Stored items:

"""

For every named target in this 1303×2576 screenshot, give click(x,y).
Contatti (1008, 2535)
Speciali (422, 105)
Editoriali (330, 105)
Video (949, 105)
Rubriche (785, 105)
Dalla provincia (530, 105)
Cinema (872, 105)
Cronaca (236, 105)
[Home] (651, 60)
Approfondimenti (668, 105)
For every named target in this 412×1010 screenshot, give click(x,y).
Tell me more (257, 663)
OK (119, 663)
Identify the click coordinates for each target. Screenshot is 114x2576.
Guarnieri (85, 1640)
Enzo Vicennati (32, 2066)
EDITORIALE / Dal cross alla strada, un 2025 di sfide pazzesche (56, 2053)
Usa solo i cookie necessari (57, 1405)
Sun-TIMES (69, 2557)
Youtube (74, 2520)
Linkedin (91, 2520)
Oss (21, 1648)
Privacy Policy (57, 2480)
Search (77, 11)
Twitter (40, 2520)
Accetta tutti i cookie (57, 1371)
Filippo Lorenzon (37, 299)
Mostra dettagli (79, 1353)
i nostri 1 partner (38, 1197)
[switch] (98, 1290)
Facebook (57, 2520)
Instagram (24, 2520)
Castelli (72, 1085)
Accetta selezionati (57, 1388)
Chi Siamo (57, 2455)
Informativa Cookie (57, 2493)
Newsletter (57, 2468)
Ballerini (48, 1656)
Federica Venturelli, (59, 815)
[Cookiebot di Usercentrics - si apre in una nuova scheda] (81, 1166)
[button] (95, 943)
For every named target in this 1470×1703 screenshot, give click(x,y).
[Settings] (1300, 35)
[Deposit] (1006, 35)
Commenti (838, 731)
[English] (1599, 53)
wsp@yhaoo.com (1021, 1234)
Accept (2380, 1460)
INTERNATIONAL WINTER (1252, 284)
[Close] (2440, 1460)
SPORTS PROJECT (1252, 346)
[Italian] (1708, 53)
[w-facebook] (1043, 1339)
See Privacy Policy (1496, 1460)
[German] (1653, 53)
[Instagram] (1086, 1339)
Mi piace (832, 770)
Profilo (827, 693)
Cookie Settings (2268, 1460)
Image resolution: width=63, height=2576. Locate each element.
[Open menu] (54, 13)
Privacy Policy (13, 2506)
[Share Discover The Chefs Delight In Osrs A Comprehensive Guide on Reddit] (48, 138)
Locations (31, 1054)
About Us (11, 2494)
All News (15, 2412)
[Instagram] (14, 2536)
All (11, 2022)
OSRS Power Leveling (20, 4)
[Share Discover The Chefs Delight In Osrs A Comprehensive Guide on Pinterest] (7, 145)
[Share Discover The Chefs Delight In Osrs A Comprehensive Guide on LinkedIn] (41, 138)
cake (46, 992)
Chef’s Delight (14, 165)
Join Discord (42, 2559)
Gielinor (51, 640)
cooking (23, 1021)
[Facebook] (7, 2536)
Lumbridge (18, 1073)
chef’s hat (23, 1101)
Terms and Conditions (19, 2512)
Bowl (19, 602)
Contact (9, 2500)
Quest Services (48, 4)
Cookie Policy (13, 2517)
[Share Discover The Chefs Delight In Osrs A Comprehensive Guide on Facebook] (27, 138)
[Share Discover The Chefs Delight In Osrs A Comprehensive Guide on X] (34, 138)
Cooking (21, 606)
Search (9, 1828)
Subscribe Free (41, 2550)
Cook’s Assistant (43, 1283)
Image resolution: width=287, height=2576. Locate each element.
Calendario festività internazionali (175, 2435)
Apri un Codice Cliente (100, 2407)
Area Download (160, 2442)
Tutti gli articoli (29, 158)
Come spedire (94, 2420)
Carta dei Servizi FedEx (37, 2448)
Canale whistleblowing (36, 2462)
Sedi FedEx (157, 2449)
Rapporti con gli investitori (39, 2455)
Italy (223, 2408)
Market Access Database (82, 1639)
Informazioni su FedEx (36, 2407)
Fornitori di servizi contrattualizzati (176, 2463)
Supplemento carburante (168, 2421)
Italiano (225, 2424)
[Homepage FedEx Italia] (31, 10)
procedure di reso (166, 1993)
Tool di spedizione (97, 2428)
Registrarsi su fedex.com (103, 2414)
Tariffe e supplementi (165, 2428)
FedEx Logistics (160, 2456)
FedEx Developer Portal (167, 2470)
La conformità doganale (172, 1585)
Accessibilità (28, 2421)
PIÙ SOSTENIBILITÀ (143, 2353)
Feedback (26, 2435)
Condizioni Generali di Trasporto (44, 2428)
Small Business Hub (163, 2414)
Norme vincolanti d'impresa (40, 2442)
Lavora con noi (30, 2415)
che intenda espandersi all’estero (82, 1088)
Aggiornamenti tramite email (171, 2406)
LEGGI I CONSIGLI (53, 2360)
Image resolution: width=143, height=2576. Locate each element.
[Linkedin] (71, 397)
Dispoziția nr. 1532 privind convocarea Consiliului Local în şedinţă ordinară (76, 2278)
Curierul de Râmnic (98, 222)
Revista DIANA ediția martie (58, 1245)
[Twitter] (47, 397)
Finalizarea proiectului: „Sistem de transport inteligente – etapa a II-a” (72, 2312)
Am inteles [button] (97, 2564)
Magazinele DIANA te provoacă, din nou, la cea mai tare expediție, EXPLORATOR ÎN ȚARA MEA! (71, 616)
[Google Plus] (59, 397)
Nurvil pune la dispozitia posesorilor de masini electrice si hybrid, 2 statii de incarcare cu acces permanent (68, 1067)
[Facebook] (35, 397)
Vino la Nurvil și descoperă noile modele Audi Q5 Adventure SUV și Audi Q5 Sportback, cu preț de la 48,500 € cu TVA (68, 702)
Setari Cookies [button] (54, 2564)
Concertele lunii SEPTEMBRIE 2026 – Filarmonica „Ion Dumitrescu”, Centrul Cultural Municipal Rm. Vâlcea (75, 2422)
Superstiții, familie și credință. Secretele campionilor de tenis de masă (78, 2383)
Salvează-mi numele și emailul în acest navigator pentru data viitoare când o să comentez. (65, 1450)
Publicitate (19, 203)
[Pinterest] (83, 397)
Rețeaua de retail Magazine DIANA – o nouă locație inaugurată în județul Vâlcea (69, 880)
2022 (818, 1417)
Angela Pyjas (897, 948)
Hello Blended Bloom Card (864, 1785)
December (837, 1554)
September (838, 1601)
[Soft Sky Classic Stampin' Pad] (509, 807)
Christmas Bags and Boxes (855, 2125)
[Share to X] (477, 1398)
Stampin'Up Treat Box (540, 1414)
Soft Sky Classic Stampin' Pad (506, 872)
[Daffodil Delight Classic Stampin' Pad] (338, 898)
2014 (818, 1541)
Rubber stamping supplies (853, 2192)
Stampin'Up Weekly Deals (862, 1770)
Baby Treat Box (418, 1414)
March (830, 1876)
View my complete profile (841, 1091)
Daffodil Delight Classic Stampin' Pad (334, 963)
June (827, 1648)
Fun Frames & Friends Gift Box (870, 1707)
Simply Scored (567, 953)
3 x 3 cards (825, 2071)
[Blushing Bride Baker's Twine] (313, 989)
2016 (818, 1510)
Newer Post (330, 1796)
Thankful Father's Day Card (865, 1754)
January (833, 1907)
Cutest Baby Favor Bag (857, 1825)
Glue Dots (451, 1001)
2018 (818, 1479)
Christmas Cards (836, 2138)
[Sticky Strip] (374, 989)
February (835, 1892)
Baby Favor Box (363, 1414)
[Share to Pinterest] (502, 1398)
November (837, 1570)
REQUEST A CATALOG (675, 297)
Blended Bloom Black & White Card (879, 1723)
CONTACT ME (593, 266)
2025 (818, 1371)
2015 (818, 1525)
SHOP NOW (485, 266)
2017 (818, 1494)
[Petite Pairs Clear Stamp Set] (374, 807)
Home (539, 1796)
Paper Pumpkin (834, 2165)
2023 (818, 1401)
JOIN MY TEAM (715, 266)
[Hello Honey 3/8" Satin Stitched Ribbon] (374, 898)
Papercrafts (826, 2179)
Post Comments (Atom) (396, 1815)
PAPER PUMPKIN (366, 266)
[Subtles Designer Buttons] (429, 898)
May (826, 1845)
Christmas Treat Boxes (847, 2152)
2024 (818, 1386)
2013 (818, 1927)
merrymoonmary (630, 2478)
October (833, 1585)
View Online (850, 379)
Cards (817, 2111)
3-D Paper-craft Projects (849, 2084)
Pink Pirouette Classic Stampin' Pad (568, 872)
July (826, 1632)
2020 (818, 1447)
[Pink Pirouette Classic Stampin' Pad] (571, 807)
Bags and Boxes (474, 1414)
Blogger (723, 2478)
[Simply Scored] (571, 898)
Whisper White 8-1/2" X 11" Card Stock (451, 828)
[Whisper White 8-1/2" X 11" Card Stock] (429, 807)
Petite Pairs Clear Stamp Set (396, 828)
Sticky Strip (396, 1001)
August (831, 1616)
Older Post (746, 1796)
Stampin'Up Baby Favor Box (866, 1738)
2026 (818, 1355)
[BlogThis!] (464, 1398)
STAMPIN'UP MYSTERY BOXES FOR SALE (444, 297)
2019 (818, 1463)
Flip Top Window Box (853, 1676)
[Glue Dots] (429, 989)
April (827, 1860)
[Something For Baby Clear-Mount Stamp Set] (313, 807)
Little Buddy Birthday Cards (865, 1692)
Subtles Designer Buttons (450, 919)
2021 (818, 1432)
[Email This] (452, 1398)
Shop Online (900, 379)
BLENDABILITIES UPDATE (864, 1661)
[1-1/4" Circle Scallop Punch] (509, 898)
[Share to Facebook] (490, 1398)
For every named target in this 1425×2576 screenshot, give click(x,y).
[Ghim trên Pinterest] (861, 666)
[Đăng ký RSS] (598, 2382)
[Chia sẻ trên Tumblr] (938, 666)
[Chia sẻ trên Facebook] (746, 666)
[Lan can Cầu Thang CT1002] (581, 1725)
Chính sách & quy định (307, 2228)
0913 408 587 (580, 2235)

"""

Which lines in the data above hold the string "trên"? Show each one.

[Ghim trên Pinterest] (861, 666)
[Chia sẻ trên Tumblr] (938, 666)
[Chia sẻ trên Facebook] (746, 666)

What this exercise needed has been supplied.